Within a week there came a morning when I looked at my husband as he was laying in bed after just waking up and there were tears streaming down his face. I asked what was wrong and his reply was, “Nothing. Absolutely nothing. For the first time in my adult life I just woke up and was able to lay here and listen to the birds and watch the shadows of the branches on the wall and I AM NOT IN PAIN.” He went on to say he always woke up because he was in pain, and on this day there was… nothing.
The form of morphine he is on is an extended release. It feeds into his system slowly over several hours. The dosage is quite small (30 mg). It is just enough to take away the pain and allow him to live a better quality of life.

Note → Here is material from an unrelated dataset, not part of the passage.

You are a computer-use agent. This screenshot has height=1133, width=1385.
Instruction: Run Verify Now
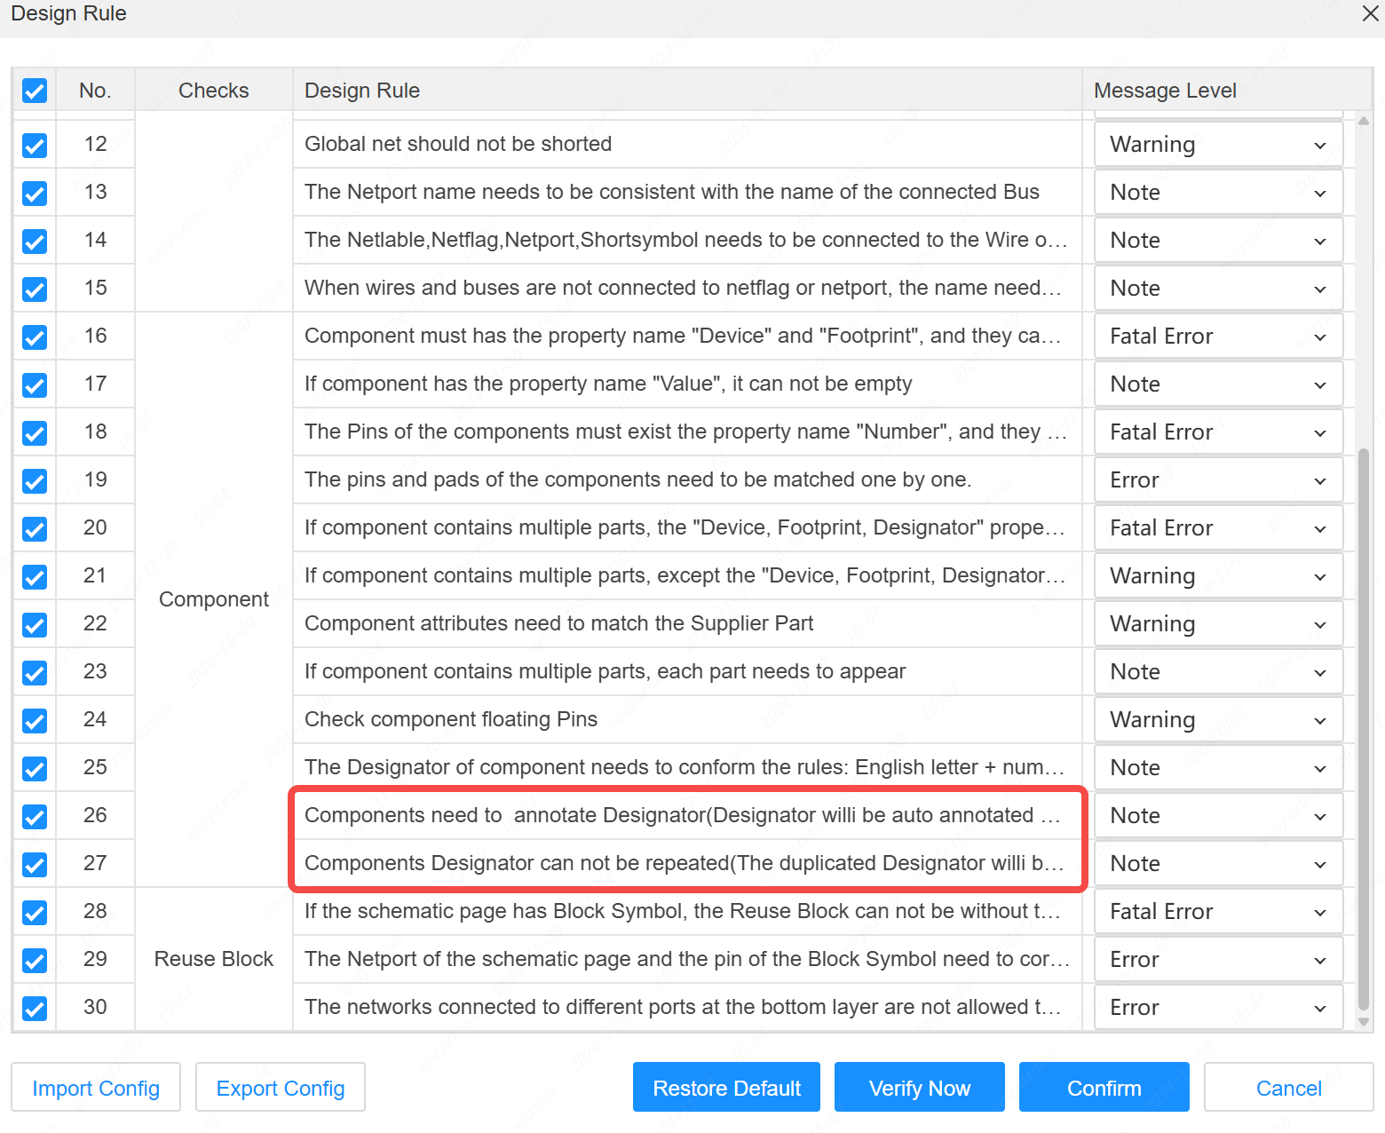tap(919, 1088)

In the eight years since being put on this drug, he has never increased the dosage, in fact, his original prescription was for 60 mg 4 times a day and on his own, with his doctor’s approval, he has cut it back to 30 mg twice a day. He is able to be more physically active, hikes, swims, rides a cruiser motorcycle, splits our firewood himself, builds furniture, does minor repairs around the house, gardens… many of these things he was not able to do prior to getting on the morphine.
Is it dangerous? Yes. Is it physically addictive? Yes. If he doesn’t take it as prescribed (Skips doses) does he experience withdrawal symptoms? Yes.
Here’s the sad part. He is now 65 and since he was around 55 he has worked security, first at a high security power generating plant and more recently since we moved back to the Pacific Northwest, at a large mall. All employers were aware of his prescription. His specialist has certified in writing to his employers that this regimen does not impede his motor skills, mental cognition, equilibrium or ability to function normally. He is safe to drive, operate equipment, etc..
He was required to take periodic drug tests at all his jobs, all of which he passed with no problem. In fact, he has always gotten the highest scores in his performance reviews and has received recognition for at least two instances where he helped save people’s lives in the course of his job.
Does this sound like a drug addict? I think not! But he IS drug dependent. And there are thousands of people like him out there, doing their best to keep on living a decent life, supporting themselves and their families, being physically active and living healthy.
Last year the security company he worked for lost the contract at the mall he was working at. The new company told everyone they would most likely be hired. “Just fill out the application.” My husband did as instructed and was put through the new company’s training program and issued a new uniform. Then he was asked to bring in his medication bottle to be photographed. Then he was informed the job offer was being withdrawn because the drug prescription that he has been taking for 8 years, and performing at the top of the staff where ever he worked, was on their dangerous substances list.
The EEOC (Equal Employment Opportunity Council) has reviewed my husband’s wrongful dismissal case and has ruled it to be a legitimate case. So we know what it is like to suffer this kind of discrimination. Another man who is on epilepsy control drugs was awarded a cash settlement for discrimination last year after the EEOC determined he was released from his job just because of his prescription.
I guess what I am saying here is: If you, or someone you know, has been discriminated against because of a legally prescribed medication you need to stand up, fight back, don’t just take it. By fighting back we can hopefully make more people aware of this problem and increase the chances employers will make an effort to educate themselves and their human resources departments so the practice can be stopped.